Guest Blog: Maybe We’ve Been Asking The Wrong Question

Dr. Theodore J. Kopcha
Associate Professor 
Learning, Design, and Technology

I want to begin by saying that I love teaching online. I’ve done it for over 10 years and I could not imagine my teaching any other way – teaching online has forced me to face many realities and grow in my teaching practice. People are often surprised by my enthusiasm. Colleagues ask me if teaching online is the same as teaching face-to-face (which I’ve also taught). You know, is online “as good,” or “Can you do all the things in an online classroom that you can do in person?” For me, personally, the answer is “No.” 

Surprised? I know, me too. I just said I love teaching online, but I cannot teach online like I can face-to-face. Those two statements seem contradictory, right?

Not really. It’s true that in my time teaching online, I’ve learned that some things that I can say and do in a face-to-face setting just don’t work online. Period. Like responding quickly to struggling group dynamics. Or having a good discussion when only some students are using a microphone and the others participate 140 characters (or less) at a time. Sometimes there’s a lag between my voice and the slideshow itself. Yes, all these are the realities of online teaching. But this focuses on how online falls short of face-to-face teaching. What’s wrong with this focus is that people assume face-to-face is a good baseline for judging the quality of online. That if it’s not like face-to-face, it’s not good.

Is this really true, though? What if we’re asking the wrong question here? Maybe we should be asking something different, like: What can you do online that you can’t do face-to-face? Here’s where the good stuff comes out.

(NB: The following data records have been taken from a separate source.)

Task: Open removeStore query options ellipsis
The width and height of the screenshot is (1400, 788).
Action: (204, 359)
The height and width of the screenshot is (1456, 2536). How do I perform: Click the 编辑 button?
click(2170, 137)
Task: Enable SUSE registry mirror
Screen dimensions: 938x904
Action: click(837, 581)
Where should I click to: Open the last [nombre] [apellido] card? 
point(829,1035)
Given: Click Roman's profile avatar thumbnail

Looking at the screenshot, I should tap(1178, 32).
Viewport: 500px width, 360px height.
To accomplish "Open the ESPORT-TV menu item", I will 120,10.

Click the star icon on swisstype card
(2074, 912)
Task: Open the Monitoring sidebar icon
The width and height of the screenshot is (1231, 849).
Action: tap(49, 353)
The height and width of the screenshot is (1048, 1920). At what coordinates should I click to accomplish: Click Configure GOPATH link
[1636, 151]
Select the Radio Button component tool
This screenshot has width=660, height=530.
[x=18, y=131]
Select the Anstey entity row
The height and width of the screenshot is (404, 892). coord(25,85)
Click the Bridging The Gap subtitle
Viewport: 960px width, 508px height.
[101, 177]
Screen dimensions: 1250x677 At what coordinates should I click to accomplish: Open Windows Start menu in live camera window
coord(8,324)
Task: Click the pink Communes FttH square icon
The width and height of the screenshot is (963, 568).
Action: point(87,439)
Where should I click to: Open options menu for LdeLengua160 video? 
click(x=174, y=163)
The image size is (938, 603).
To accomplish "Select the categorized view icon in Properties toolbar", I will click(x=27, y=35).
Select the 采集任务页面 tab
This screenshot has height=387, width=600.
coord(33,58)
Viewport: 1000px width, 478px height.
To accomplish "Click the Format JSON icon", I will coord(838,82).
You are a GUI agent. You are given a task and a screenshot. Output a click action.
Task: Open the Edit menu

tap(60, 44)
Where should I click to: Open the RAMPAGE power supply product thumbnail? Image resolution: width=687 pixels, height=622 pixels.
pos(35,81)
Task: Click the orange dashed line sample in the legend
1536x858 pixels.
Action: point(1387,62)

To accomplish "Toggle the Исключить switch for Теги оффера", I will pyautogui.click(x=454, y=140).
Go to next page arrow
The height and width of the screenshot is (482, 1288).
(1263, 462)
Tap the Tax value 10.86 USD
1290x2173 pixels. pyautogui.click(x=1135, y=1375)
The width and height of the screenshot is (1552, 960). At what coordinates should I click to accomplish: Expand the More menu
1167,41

I can simultaneously watch multiple groups edit a shared document in real time as part of in-class group work. I can combine video and other web-conferencing tools (e.g., drawing, concept mapping) that get students making use of their knowledge. I can record it and share it with the click of a button. And we do it, together. Sometimes in a way that happens all at once, in class (like face-to-face). But sometimes more slowly, over time, while we all watch resources and knowledge build between people who will never in their lives meet in person. You know, not face-to-face.

Not-face-to-face frees up our lives so learning happens more often, more informally and more conveniently within communities of people all over the world. People who are smart, capable and willing to contribute to the world in a way that makes it better, even if it’s only a little bit at a time.

Sure, I could do some of that in face-to-face settings too. But not all of it. And not the same way, either. Teaching online requires me to be more aware of the problems created by not being face-to-face – and that’s challenging, no doubt. But teaching online also allows me to take advantage of what the technologies offer that cannot be achieved when face-to-face.

That’s a challenge I’ve come to enjoy immensely.